A leading bank achieves 3-minute MTTA with ManageEngine OpManager Plus

Established over 25 years ago in one of India's bustling metro cities, this financial institution provides essential banking services and retail products such as loans, credit and debit cards, and transaction accounts to communities across the nation. With a network comprising over 5,000 branches across 3,500+ cities and a robust presence of more than 15,000 ATMs/cash recycler machines nationwide, the bank caters to customers from the rural, semi-urban, and urban areas of the nation. Also, the bank has extended its reach internationally with branch offices in key locations, such as Singapore and the UK.

Industry type

Banking

Branches

5,000+

Customers

100 million+

The digital banking journey

Recognizing the shifting demands of its clientele and the surging interest in digital banking solutions, the institution's leadership prioritized digital banking along with the traditional banking approach.

Embracing digital transformation demanded a strong IT infrastructure. The bank invested in building a network ecosystem of 45,000+ devices and 1,000+ applications—a combination of customer facing applications and internal-purpose apps. They also invested in building a server farm with IBM AIX operating systems to host business-critical apps, while ensuring security and compliance with the SEBI and RBI regulations.

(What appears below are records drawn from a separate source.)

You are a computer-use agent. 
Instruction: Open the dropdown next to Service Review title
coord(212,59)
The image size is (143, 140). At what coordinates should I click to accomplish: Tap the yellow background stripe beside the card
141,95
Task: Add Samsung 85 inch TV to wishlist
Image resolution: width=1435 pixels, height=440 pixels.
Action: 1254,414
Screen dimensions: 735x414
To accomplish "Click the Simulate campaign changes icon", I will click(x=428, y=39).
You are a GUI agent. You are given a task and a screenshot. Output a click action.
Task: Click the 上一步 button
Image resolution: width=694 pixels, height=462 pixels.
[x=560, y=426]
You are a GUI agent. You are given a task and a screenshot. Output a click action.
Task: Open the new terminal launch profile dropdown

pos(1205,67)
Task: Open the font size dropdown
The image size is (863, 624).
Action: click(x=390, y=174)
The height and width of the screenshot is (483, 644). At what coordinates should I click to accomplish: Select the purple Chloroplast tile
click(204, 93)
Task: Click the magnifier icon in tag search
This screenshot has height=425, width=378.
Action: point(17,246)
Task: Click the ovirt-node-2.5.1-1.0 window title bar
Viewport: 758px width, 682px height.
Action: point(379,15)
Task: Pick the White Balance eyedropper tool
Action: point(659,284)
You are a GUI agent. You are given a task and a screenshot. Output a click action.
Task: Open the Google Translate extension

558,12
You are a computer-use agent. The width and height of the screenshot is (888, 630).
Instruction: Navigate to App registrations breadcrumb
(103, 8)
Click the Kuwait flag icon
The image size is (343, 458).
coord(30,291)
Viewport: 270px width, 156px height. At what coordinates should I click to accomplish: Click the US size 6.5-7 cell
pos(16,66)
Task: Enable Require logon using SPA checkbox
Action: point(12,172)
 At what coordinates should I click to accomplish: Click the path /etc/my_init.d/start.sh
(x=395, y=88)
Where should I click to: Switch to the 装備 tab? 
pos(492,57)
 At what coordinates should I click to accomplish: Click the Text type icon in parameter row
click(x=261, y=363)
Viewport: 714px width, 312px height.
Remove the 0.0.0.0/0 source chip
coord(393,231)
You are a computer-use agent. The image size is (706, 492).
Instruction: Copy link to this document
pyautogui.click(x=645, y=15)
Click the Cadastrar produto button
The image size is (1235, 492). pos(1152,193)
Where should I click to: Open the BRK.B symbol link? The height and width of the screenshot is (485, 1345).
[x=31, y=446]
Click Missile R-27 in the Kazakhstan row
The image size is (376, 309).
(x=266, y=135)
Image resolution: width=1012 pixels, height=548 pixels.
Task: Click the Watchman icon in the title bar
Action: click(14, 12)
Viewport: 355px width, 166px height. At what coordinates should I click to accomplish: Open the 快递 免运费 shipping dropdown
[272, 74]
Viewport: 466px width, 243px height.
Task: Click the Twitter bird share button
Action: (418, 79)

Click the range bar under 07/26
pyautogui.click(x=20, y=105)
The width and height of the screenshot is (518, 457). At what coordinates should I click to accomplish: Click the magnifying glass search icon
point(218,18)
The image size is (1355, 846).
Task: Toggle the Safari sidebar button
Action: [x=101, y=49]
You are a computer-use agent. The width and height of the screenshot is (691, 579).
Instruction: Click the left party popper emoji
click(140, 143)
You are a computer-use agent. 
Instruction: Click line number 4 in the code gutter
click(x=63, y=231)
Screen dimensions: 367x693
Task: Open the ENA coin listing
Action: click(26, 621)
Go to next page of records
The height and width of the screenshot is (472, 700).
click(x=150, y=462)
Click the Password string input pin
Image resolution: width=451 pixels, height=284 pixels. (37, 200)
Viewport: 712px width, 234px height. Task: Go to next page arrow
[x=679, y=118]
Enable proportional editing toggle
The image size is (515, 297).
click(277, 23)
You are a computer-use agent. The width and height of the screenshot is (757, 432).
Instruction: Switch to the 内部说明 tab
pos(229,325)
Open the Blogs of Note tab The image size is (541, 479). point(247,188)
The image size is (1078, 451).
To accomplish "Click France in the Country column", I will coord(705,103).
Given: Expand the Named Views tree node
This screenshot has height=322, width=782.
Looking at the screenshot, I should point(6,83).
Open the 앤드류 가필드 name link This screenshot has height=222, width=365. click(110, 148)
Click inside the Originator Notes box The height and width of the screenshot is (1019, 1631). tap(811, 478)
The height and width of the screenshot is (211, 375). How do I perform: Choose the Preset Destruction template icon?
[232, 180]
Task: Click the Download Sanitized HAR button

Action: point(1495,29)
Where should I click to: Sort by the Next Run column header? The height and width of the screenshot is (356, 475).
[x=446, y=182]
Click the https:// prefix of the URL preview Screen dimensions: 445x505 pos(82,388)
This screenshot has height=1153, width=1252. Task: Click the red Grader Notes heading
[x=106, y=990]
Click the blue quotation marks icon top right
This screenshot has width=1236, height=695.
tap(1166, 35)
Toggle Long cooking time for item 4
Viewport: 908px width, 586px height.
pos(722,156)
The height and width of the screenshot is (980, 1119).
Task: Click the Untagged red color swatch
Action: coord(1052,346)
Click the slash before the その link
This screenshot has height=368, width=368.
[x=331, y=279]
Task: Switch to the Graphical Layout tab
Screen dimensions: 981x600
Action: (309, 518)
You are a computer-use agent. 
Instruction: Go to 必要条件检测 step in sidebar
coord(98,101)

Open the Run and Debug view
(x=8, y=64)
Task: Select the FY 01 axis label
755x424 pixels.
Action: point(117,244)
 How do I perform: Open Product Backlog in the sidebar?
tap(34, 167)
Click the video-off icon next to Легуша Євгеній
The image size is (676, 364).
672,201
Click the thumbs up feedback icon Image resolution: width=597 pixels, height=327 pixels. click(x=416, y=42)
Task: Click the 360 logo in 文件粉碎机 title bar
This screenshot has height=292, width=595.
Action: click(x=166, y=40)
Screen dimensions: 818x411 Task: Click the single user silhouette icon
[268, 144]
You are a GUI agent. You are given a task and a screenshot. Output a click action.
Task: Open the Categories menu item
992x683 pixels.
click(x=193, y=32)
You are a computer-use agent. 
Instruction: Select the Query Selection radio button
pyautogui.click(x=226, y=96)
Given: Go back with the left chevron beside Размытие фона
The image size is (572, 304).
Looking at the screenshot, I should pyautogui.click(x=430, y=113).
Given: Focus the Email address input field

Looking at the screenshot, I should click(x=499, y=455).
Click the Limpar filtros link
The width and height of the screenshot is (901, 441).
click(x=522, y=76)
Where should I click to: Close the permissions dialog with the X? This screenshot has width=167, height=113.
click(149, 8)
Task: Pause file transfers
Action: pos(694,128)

As its digital footprint grew, the bank deployed dedicated monitoring tools to monitor their multi-faceted, distributed network. However, separate monitoring tools for each function led to data compartmentalization, inflated costs, and offered poor insights. This made IT infrastructure monitoring cumbersome.

It was clear that they needed a solution that gave centralized visibility into all data that would enable them to identify faults easily, track performance behavior, and receive timely and actionable insights to improve their network along the way.

The quest for finding an affordable, comprehensive monitoring solutions led them to discover ManageEngine OpManager Plus. With our solution, they were able to monitor their IT comprehensively and eliminate the necessity of disparate tools.

The SMS-alert feature played a vital role in significantly mitigating the fault resolution time. This feature enabled the bank to cut down the mean time to acknowledge (MTTA) from a significant four hours to under three minutes. As a result, they were able to avoid application and server outages, reducing the Mean time to resolve (MTTR) value drastically.

The challenges

With over 60 tools, each serving a particular purpose, the bank found itself drowning in a sea of challenges before implementing ManageEngine OpManager Plus.

1. Tool sprawl

The bank used a myriad of monitoring tools such as Cisco AppDynamics, CA Broadcom, Dynatrace, Oracle Enterprise Manager, and NetApp Active IQ. Each tool served its dedicated purpose well, but a lack of collaboration between the tools meant the IT teams had to view data in siloes, manually collate them, and make sense of it. With the data scattered across disparate tools, the IT admins had to shift multiple tabs before gaining useful insights.

This made even simple things like analyzing a fault complex. As a result, the overall productivity and efficiency of the monitoring process was heavily affected. Moreover, usage of several tools stacked up the costs and required dedicated personnel to manage the licenses.

2. The time challenge in tool adoption

The time consumed for tool adoption was a huge concern for the bank's IT leadership staff. Each tool presented a unique learning curve and consumed a significant amount of time for training the employees. Consolidating the tools and replacing the existing tools with an easy-to-use solution was the way forward for the bank to counter this challenge.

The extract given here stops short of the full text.